From: Doug Skrecky (oberon@vcn.bc.ca)
Date: Fri Jun 26 1998 - 09:58:28 MDT
"Extension of Drosophilia Lifespan by Overexpression of Human SOD1 in
Motorneurons"
Nature Genetics 19: 171-174 June 1988
Abstract:
Reactive oxygen (RO) has been identified as an important effector in
ageing and lifespan determination. The specific cell types, however, in
which oxidative damage acts to limit lifespan of the whole organism have
not been explicitly identified. The association between mutations in the
gene encoding the oxygen radical metabolizing enzyme CuZn superoxide
dismutase (SOD1) and loss of motorneurons in the brain and spinal cord that
occurs in the life-shortening paralytic disease, Familial Amyotrophic
Lateral Sclerosis (FALS), suggests that chronic and unrepaired oxidative
damage occuring specifically in motor neurons could be a critical factor in
ageing.

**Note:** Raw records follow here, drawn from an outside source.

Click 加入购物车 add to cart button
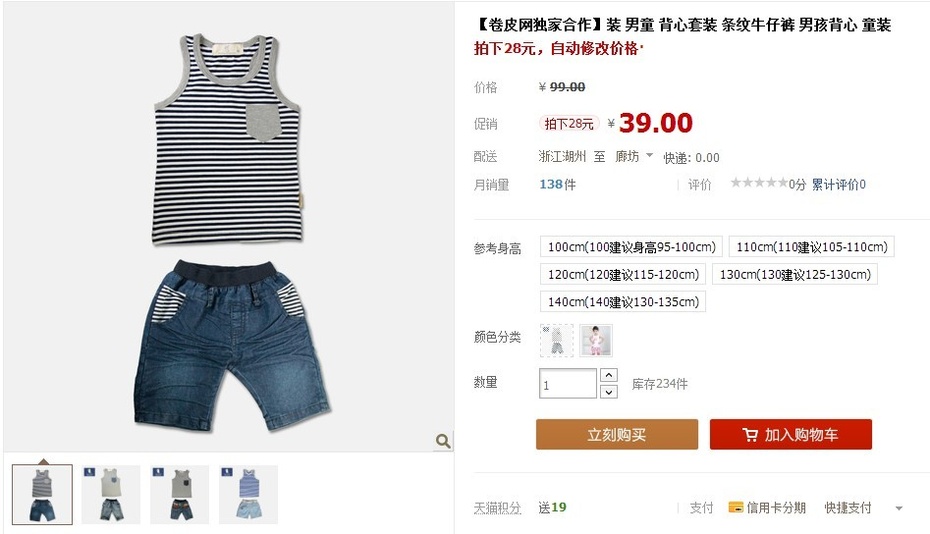 pos(791,434)
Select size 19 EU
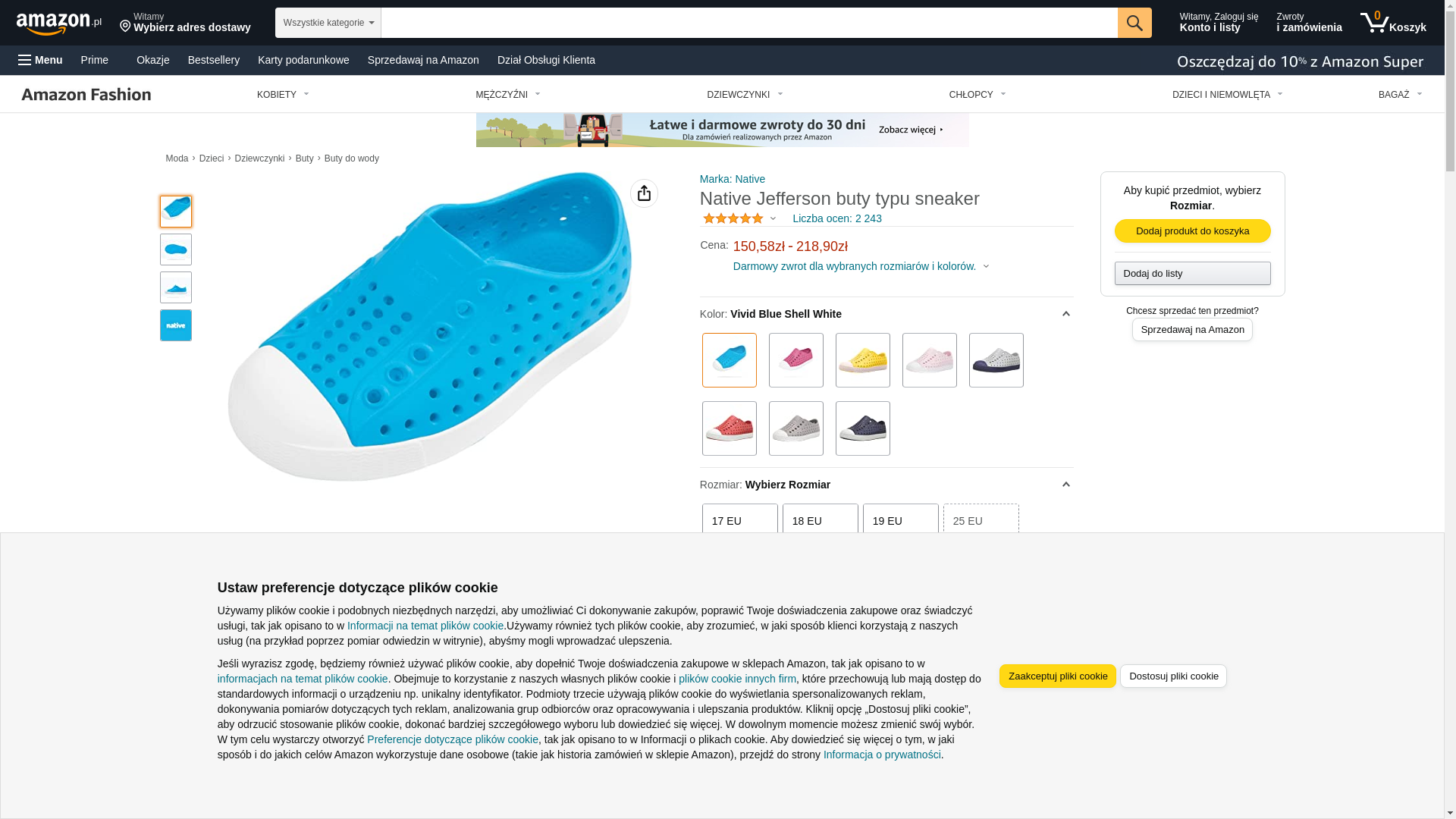The image size is (1456, 819). click(x=900, y=520)
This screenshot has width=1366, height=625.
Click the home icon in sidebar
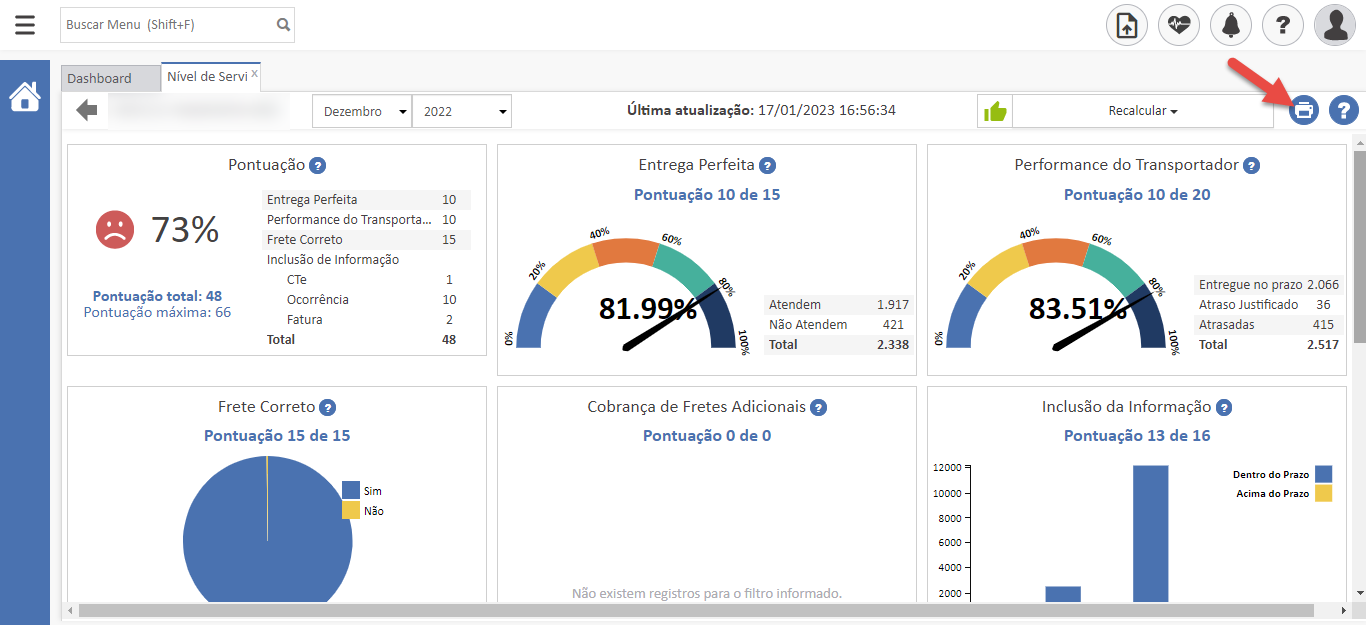[x=25, y=97]
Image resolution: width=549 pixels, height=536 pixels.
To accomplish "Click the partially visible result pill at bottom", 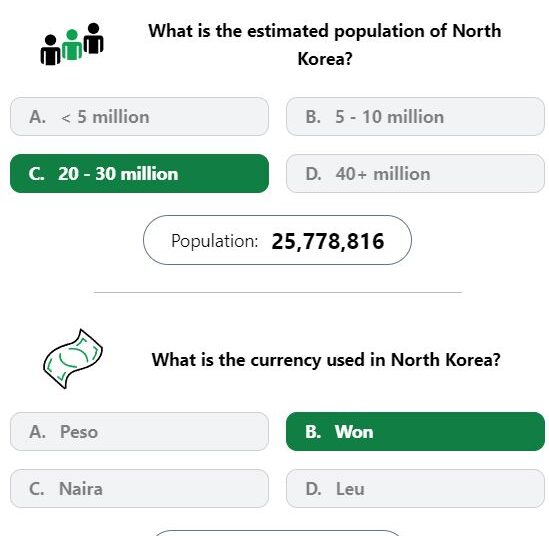I will pyautogui.click(x=277, y=533).
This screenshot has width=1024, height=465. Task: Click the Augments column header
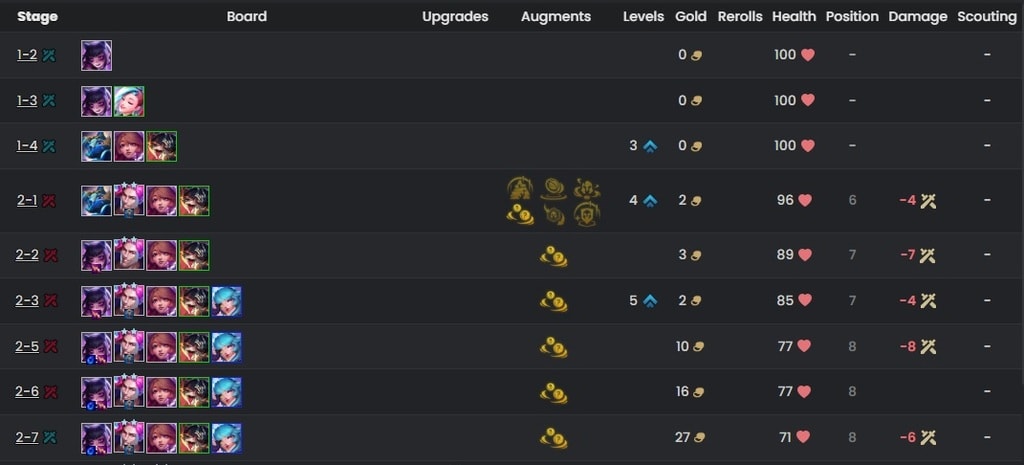click(556, 17)
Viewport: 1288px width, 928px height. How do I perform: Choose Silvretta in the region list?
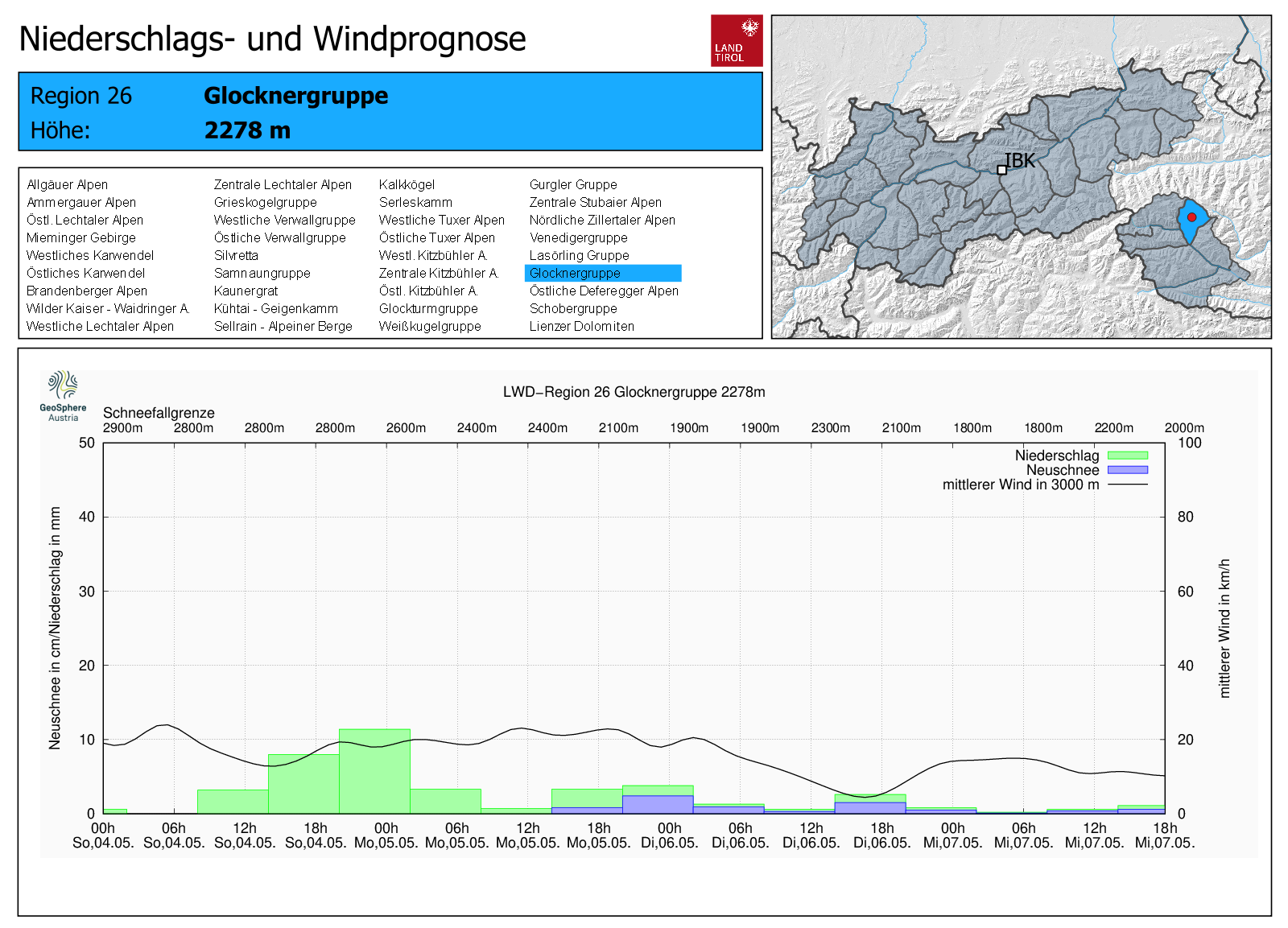(x=236, y=256)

To test this hypothesis, we generated transgenetic Drosophilia
which express human SOD1 specifically in adult motorneurons. We show that
overexpression of a single gene, SOD1, in a single cell type, the
motorneuron, extends normal lifespan by up to 40% and rescues the lifespan
of a short-lived Sod null mutant. Elevated resistance to oxidative stress
suggests that the lifespan extension observed in these flies is due to
enhanced RO metabolism. These results show that SOD activity in
motorneurons is an important factor in ageing and lifespan determination in
Drosophilia.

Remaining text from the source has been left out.